**Task:**
Pick up the GPROXY v2 architecture text below and continue it from its last sentence, not the records that follow it.

Text under study: Begin

Skip to content

Architecture

GPROXY v2 is a single Rust crate with two runtime surfaces:

  • a native binary in src/main.rs, served by Axum and native upstream clients;
  • a wasm library entry in src/lib.rs / src/http/edge/, used by edge platform bundles.

The crate is still layered. The important distinction from v1 is packaging, not discipline: v2 keeps protocol types, transforms, request orchestration, channels, storage, administration, and deployment boundaries separate inside one repository.

.
|-- Cargo.toml # one crate: lib + bin
|-- src/
| |-- main.rs # native CLI, config, AppState, Axum server
| |-- lib.rs # shared module surface and wasm exports
| |-- app/ # bootstrap, snapshots, import/export, v1 migration
| |-- protocol/ # Operation taxonomy and provider wire models
| |-- transform/ # operation-oriented protocol transforms
| |-- process/ # provider rule-set compilation and application
| |-- channel/ # upstream adapters and registry
| |-- pipeline/ # request lifecycle orchestration
| |-- http/ # native server, edge adapter, admin API dispatcher
| |-- store/ # cache and persistence backends
| `-- admin/ billing/ credentials/ health/ tokenize/ selfupdate/ usage/
|-- console/ # React console, built separately
|-- assets/console/ # generated console embed target
|-- deploy/ # edge and platform packaging entries
|-- docs/ # Starlight documentation website
`-- dev-docs/ # developer/source notes used as reference material

A normal generation request follows this path:

HTTP request
-> classify operation and inbound wire kind
-> authenticate user API key
-> normalize model name and alias
-> resolve route or scoped provider
-> enforce route permissions, rate limits, and quota admission
-> select route member and credential
-> transform protocol if inbound and upstream wire kinds differ
-> apply provider rule sets
-> prepare upstream request in channel
-> send request through native or fetch client
-> classify provider response
-> fail over or settle usage
-> shape response and transform back if needed
-> log request, usage, quota deltas, and health state

pipeline::execute is the central orchestrator. It delegates to focused modules for classification, auth, preprocessing, route resolution, authorization, balance, transform, failover, and settlement.

Text under study: End
Dataset: Begin

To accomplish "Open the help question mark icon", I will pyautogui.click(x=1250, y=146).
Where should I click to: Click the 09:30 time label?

Dataset: End
Dataset: Begin

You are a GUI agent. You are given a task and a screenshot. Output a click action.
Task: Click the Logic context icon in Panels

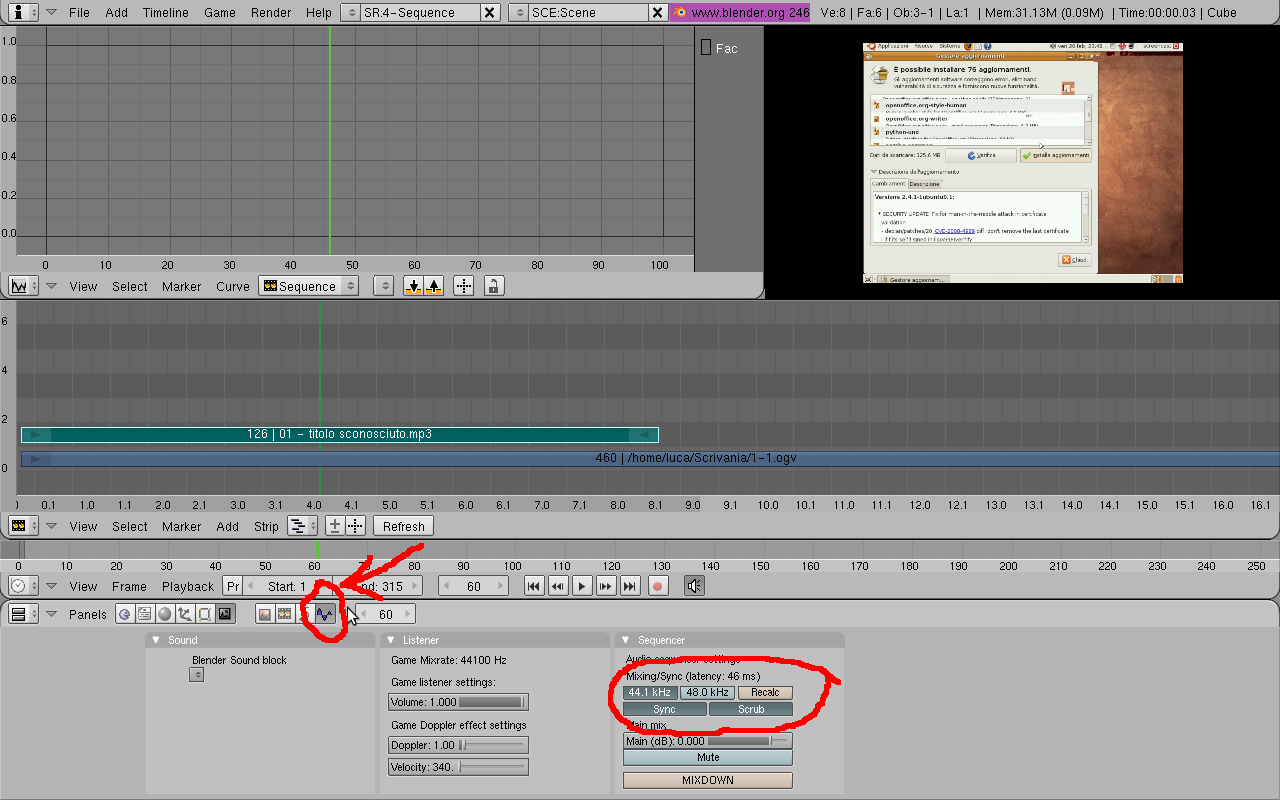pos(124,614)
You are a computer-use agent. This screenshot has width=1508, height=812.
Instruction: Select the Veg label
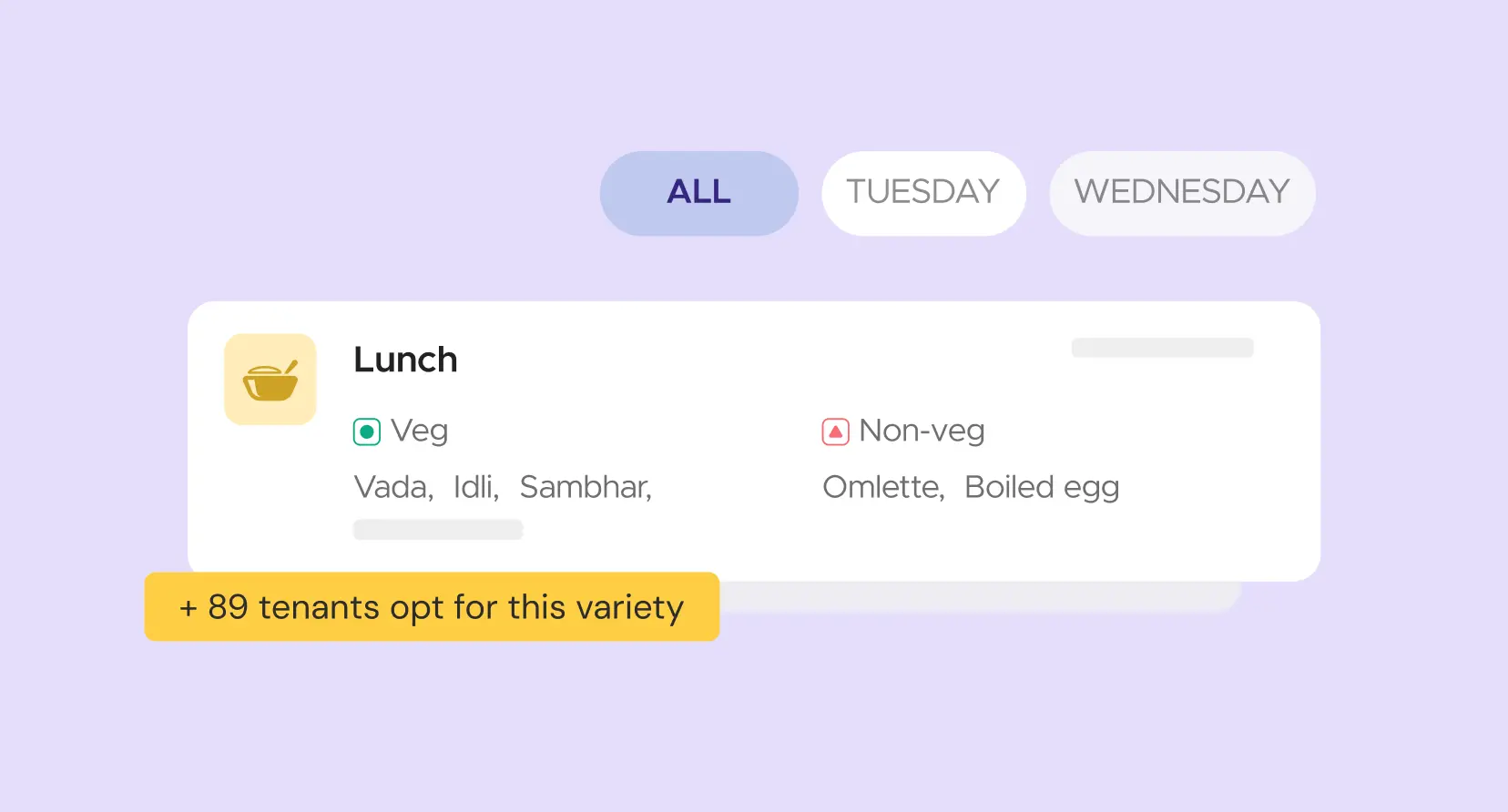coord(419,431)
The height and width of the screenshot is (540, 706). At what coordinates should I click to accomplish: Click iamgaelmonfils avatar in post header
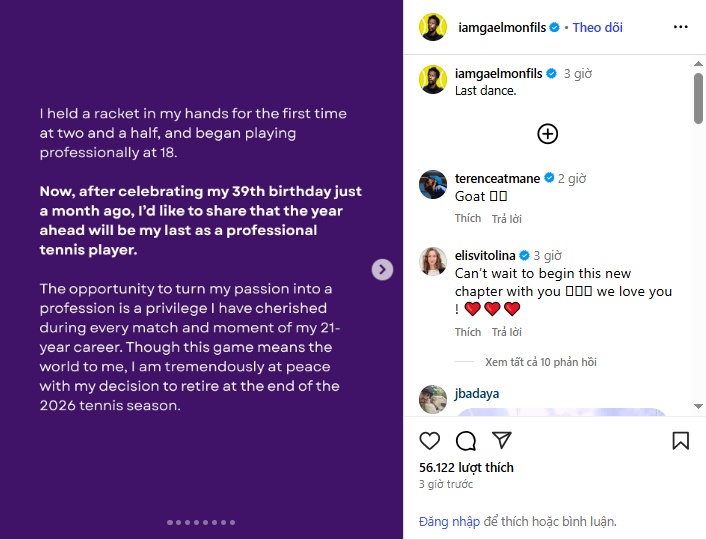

Dataset: End

**Response:**
v2 avoids provider-family buckets as the primary documentation and code model. The central concepts are:

TypePurpose
OperationGroupBroad capability: models, count tokens, generate content, images, embeddings, compact, conversation.
OperationConcrete action such as ListModels, GenerateContent, CreateEmbedding, CompactContent.
OperationKindProvider wire shape for the operation, such as OpenAI Responses or Claude Messages.
OperationKey(operation, kind), used by routing rules and transforms.

This is why content generation has more than one OpenAI kind: OpenAI Responses and Chat Completions are different native wire shapes, not just labels.

Three layers are intentionally separate:

  • Transform changes protocol shape by operation. It converts between OpenAI, Claude, and Gemini wire models when route execution requires it.
  • Process applies configured request mutation rules after transform and before the upstream channel sees the request. The engine should remain permissive; provider-specific presets belong in configuration and the console unless the runtime truly needs a new primitive.
  • Channel owns upstream access: endpoint, auth, request preparation, response disposition, optional stream decode, OAuth refresh, usage endpoints, and native TLS/HTTP2 profiles.

Each request receives a cheap clone of AppState. The hot path reads an ArcSwap<ControlPlaneSnapshot> containing provider, route, rule, and identity records. Control-plane writes update persistence, rebuild the local snapshot, and publish invalidation through the cache backend where the backend supports it.

Native instances can use memory or Redis cache plus file/db persistence. Edge instances use fetch-compatible clients and platform-friendly persistence/cache backends such as libSQL/Turso and REST-style shared stores.

RuntimeBoundary
NativeCLI/env config, Axum server, embedded console assets, native wreq client pool, optional self-update.
Edgewasm entry, fetch adapter, platform-provided environment, no embedded console binary assets by default.
ConsoleReact SPA in console/; build output is synced to assets/console/ for native embedding.
DocumentationStarlight site in docs/; development/reference source notes live in dev-docs/.